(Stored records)
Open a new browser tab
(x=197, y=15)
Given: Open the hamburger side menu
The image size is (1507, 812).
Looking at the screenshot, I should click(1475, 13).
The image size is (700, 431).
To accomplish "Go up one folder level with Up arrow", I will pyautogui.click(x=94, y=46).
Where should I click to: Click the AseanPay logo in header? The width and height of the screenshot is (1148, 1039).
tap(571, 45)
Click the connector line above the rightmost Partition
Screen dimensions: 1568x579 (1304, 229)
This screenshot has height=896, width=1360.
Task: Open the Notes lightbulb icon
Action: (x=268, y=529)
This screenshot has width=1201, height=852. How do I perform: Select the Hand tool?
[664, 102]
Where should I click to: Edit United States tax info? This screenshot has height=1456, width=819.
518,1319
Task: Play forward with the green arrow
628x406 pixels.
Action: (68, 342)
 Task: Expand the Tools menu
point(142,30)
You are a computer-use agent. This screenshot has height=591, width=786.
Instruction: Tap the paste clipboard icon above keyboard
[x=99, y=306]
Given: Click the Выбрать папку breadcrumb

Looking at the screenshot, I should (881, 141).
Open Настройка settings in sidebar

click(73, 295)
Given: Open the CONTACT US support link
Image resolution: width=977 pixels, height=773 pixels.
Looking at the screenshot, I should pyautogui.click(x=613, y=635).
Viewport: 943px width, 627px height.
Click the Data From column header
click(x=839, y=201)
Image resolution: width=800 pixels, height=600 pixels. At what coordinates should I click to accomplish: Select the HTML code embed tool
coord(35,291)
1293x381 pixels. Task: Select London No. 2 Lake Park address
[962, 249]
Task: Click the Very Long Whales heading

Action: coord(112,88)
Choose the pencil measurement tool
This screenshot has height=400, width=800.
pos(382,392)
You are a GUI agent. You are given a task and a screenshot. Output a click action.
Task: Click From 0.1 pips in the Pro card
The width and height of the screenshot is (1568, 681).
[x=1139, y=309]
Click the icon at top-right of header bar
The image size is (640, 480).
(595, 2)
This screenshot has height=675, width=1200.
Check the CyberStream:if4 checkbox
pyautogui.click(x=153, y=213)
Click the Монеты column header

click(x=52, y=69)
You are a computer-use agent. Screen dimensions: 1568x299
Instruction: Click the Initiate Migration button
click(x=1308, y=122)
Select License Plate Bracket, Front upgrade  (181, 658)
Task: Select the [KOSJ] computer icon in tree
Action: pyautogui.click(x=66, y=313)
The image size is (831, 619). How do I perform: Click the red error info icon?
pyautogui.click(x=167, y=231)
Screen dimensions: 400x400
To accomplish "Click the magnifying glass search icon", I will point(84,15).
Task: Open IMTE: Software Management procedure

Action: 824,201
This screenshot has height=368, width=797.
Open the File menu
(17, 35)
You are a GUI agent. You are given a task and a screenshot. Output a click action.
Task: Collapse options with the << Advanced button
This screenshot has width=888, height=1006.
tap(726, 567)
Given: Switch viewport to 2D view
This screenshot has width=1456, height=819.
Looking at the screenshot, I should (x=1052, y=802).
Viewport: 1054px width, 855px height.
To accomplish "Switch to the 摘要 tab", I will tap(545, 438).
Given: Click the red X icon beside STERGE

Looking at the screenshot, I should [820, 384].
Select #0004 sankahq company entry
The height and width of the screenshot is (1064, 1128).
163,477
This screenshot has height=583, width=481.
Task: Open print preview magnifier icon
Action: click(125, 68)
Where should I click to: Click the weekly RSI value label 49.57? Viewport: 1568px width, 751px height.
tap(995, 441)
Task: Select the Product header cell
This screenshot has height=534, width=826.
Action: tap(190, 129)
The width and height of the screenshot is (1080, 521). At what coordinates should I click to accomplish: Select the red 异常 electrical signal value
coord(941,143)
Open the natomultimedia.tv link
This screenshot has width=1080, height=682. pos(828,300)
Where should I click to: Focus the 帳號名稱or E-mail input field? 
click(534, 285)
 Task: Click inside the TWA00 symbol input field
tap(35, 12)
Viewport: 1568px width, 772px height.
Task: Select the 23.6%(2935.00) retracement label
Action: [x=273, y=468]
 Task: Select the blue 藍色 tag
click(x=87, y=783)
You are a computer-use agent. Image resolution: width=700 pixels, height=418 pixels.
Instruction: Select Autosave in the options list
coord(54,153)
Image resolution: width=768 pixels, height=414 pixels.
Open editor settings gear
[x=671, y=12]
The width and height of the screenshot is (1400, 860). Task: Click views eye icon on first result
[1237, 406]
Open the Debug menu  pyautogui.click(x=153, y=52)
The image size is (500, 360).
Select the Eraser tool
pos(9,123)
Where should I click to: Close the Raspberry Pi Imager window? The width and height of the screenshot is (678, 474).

**Task directions**. Stop after the line containing "You are a computer-use agent. Screen": print exactly the lines from the start of the entries above up to it, that line included.

**The answer**.
Open a new browser tab
(x=197, y=15)
Given: Open the hamburger side menu
The image size is (1507, 812).
Looking at the screenshot, I should click(1475, 13).
The image size is (700, 431).
To accomplish "Go up one folder level with Up arrow", I will pyautogui.click(x=94, y=46).
Where should I click to: Click the AseanPay logo in header? The width and height of the screenshot is (1148, 1039).
tap(571, 45)
Click the connector line above the rightmost Partition
Screen dimensions: 1568x579 (1304, 229)
This screenshot has height=896, width=1360.
Task: Open the Notes lightbulb icon
Action: (x=268, y=529)
This screenshot has width=1201, height=852. How do I perform: Select the Hand tool?
[664, 102]
Where should I click to: Edit United States tax info? This screenshot has height=1456, width=819.
518,1319
Task: Play forward with the green arrow
628x406 pixels.
Action: (68, 342)
 Task: Expand the Tools menu
point(142,30)
You are a computer-use agent. This screenshot has height=591, width=786.
Instruction: Tap the paste clipboard icon above keyboard
[x=99, y=306]
Given: Click the Выбрать папку breadcrumb

Looking at the screenshot, I should (881, 141).
Open Настройка settings in sidebar

click(73, 295)
Given: Open the CONTACT US support link
Image resolution: width=977 pixels, height=773 pixels.
Looking at the screenshot, I should pyautogui.click(x=613, y=635).
Viewport: 943px width, 627px height.
Click the Data From column header
click(x=839, y=201)
Image resolution: width=800 pixels, height=600 pixels. At what coordinates should I click to accomplish: Select the HTML code embed tool
coord(35,291)
1293x381 pixels. Task: Select London No. 2 Lake Park address
[962, 249]
Task: Click the Very Long Whales heading

Action: coord(112,88)
Choose the pencil measurement tool
This screenshot has height=400, width=800.
pos(382,392)
You are a GUI agent. You are given a task and a screenshot. Output a click action.
Task: Click From 0.1 pips in the Pro card
The width and height of the screenshot is (1568, 681).
[x=1139, y=309]
Click the icon at top-right of header bar
The image size is (640, 480).
(595, 2)
This screenshot has height=675, width=1200.
Check the CyberStream:if4 checkbox
pyautogui.click(x=153, y=213)
Click the Монеты column header

click(x=52, y=69)
You are a computer-use agent. Screen dimensions: 1568x299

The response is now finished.